START Material supplied

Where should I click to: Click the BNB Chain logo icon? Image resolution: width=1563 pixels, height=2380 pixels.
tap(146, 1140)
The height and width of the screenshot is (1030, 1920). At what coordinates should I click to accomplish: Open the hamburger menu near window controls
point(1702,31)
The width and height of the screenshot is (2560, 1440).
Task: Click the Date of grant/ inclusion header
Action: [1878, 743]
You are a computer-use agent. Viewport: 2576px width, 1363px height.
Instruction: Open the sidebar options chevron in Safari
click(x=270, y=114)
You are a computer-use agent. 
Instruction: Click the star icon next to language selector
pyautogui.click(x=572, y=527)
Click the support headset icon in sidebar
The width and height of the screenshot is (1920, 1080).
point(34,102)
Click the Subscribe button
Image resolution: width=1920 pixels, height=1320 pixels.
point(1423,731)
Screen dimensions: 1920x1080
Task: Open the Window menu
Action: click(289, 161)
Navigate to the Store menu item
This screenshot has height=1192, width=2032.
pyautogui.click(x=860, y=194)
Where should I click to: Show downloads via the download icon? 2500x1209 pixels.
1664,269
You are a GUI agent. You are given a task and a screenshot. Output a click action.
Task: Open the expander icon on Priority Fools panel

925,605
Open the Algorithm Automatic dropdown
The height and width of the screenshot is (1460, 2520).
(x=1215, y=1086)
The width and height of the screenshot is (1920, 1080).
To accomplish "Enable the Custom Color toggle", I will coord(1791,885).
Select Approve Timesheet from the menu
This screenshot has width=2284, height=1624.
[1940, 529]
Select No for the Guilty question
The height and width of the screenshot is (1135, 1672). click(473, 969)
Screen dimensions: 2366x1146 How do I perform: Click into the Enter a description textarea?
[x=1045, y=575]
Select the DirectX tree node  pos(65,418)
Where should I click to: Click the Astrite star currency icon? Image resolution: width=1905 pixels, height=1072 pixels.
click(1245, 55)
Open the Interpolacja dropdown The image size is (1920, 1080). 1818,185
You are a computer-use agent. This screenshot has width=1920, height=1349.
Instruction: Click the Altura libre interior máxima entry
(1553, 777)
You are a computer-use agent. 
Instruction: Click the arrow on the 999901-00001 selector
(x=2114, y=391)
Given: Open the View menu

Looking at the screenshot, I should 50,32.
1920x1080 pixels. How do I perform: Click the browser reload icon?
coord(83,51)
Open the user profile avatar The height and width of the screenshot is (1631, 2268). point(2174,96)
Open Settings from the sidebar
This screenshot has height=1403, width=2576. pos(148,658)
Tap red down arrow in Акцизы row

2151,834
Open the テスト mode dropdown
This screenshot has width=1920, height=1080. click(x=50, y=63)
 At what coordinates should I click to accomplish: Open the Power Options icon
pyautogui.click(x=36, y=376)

END Material supplied

**How to complete this task:** Set down all of the entries exactly, please.

**Solution:**
Where should I click to: Click the BNB Chain logo icon? Image resolution: width=1563 pixels, height=2380 pixels.
tap(146, 1140)
The height and width of the screenshot is (1030, 1920). At what coordinates should I click to accomplish: Open the hamburger menu near window controls
point(1702,31)
The width and height of the screenshot is (2560, 1440).
Task: Click the Date of grant/ inclusion header
Action: [1878, 743]
You are a computer-use agent. Viewport: 2576px width, 1363px height.
Instruction: Open the sidebar options chevron in Safari
click(x=270, y=114)
You are a computer-use agent. 
Instruction: Click the star icon next to language selector
pyautogui.click(x=572, y=527)
Click the support headset icon in sidebar
The width and height of the screenshot is (1920, 1080).
point(34,102)
Click the Subscribe button
Image resolution: width=1920 pixels, height=1320 pixels.
point(1423,731)
Screen dimensions: 1920x1080
Task: Open the Window menu
Action: click(289, 161)
Navigate to the Store menu item
This screenshot has height=1192, width=2032.
pyautogui.click(x=860, y=194)
Where should I click to: Show downloads via the download icon? 2500x1209 pixels.
1664,269
You are a GUI agent. You are given a task and a screenshot. Output a click action.
Task: Open the expander icon on Priority Fools panel

925,605
Open the Algorithm Automatic dropdown
The height and width of the screenshot is (1460, 2520).
(x=1215, y=1086)
The width and height of the screenshot is (1920, 1080).
To accomplish "Enable the Custom Color toggle", I will coord(1791,885).
Select Approve Timesheet from the menu
This screenshot has width=2284, height=1624.
[1940, 529]
Select No for the Guilty question
The height and width of the screenshot is (1135, 1672). click(473, 969)
Screen dimensions: 2366x1146 How do I perform: Click into the Enter a description textarea?
[x=1045, y=575]
Select the DirectX tree node  pos(65,418)
Where should I click to: Click the Astrite star currency icon? Image resolution: width=1905 pixels, height=1072 pixels.
click(1245, 55)
Open the Interpolacja dropdown The image size is (1920, 1080). 1818,185
You are a computer-use agent. This screenshot has width=1920, height=1349.
Instruction: Click the Altura libre interior máxima entry
(1553, 777)
You are a computer-use agent. 
Instruction: Click the arrow on the 999901-00001 selector
(x=2114, y=391)
Given: Open the View menu

Looking at the screenshot, I should 50,32.
1920x1080 pixels. How do I perform: Click the browser reload icon?
coord(83,51)
Open the user profile avatar The height and width of the screenshot is (1631, 2268). point(2174,96)
Open Settings from the sidebar
This screenshot has height=1403, width=2576. pos(148,658)
Tap red down arrow in Акцизы row

2151,834
Open the テスト mode dropdown
This screenshot has width=1920, height=1080. click(x=50, y=63)
 At what coordinates should I click to accomplish: Open the Power Options icon
pyautogui.click(x=36, y=376)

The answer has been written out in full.